We have had real focus on developing coding across the Academy. Several clubs have formed as a result of the enthusiasm of our pupils.  

OSC  

The Online Safety Cadets (OSC) was a project I set up when I first arrived at NHA and I have been building on each year. With the increase of exposure to social media from a young age and the rise in collaborative gaming with chat features it became necessary to do more than just lessons to address the children’s need to protect themselves in an ever changing environment. The OSC provides another platform for children to develop open conversations about staying safe online. It’s not easy to keep up with the ever changing online world. The OSC provide a bridge for those children struggling to ask for help from an adult. Our main mission is to encourage all children to speak out about concerns and seek help instead of facing it alone.  
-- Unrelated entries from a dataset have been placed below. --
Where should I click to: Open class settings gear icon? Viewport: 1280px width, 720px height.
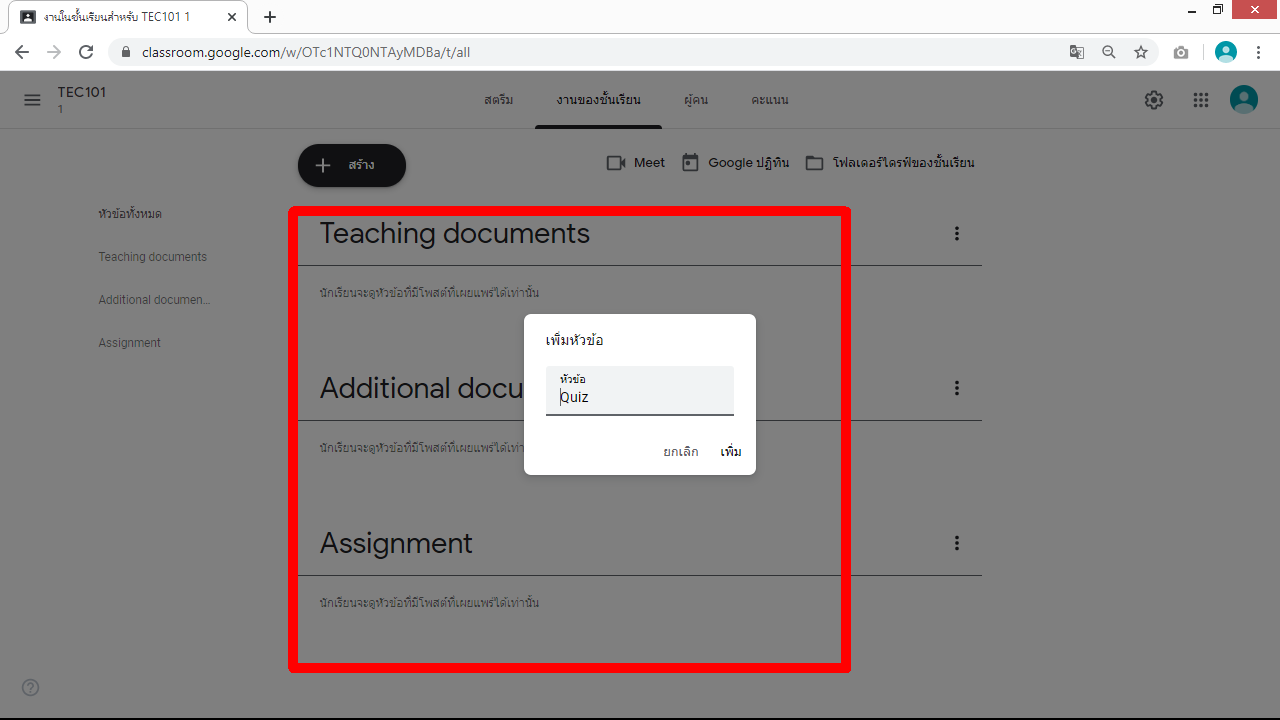1154,100
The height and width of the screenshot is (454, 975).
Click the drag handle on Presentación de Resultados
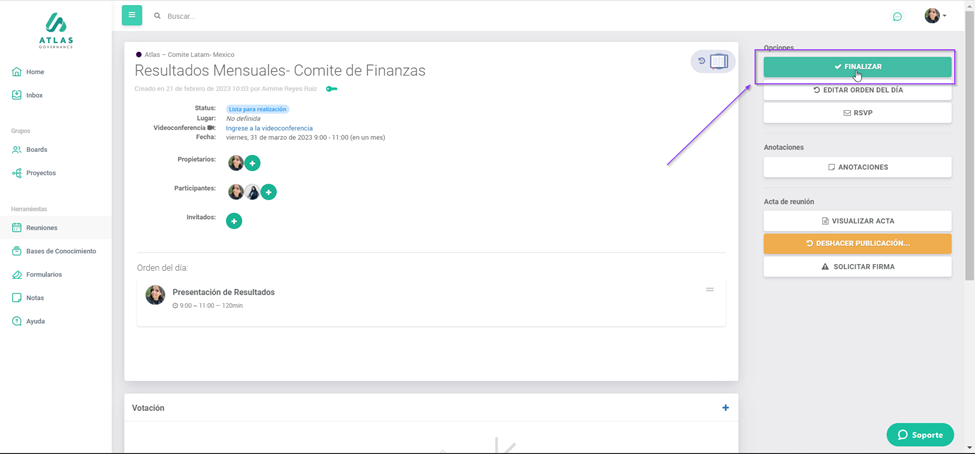pyautogui.click(x=710, y=290)

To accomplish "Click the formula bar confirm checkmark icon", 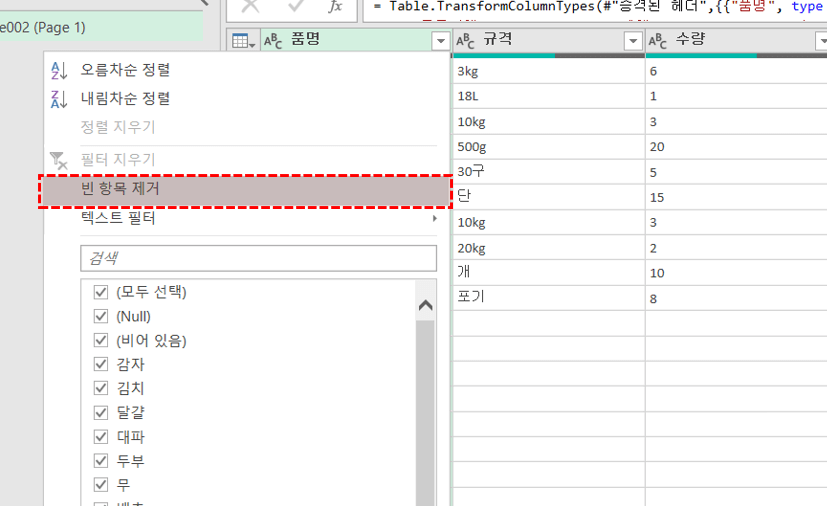I will 296,6.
This year particularly the OSC has been evolving. This year’s children have developed the club to promote online safety and coding. We have been looking at ways to explore online safety through gaming and have many new projects in the works, so watch this space.  

 

Year 6 Coders of The Future  

Year 6 pupils applied to join afternoon sessions of coding and have got stuck into it! The children are not only enjoying using the various technology and coding programs but also considering the skill path for careers in future. Using a variety of skills and programs, the children have combined being creative with being scientific. They have found a range of strengths in the teams they created and worked well to design and code together. It is especially exciting to see so many of our girls with ambitions to become computer programmers or work for Microsoft. The children can see that computer science is a career pathway for anyone regardless of their gender or race.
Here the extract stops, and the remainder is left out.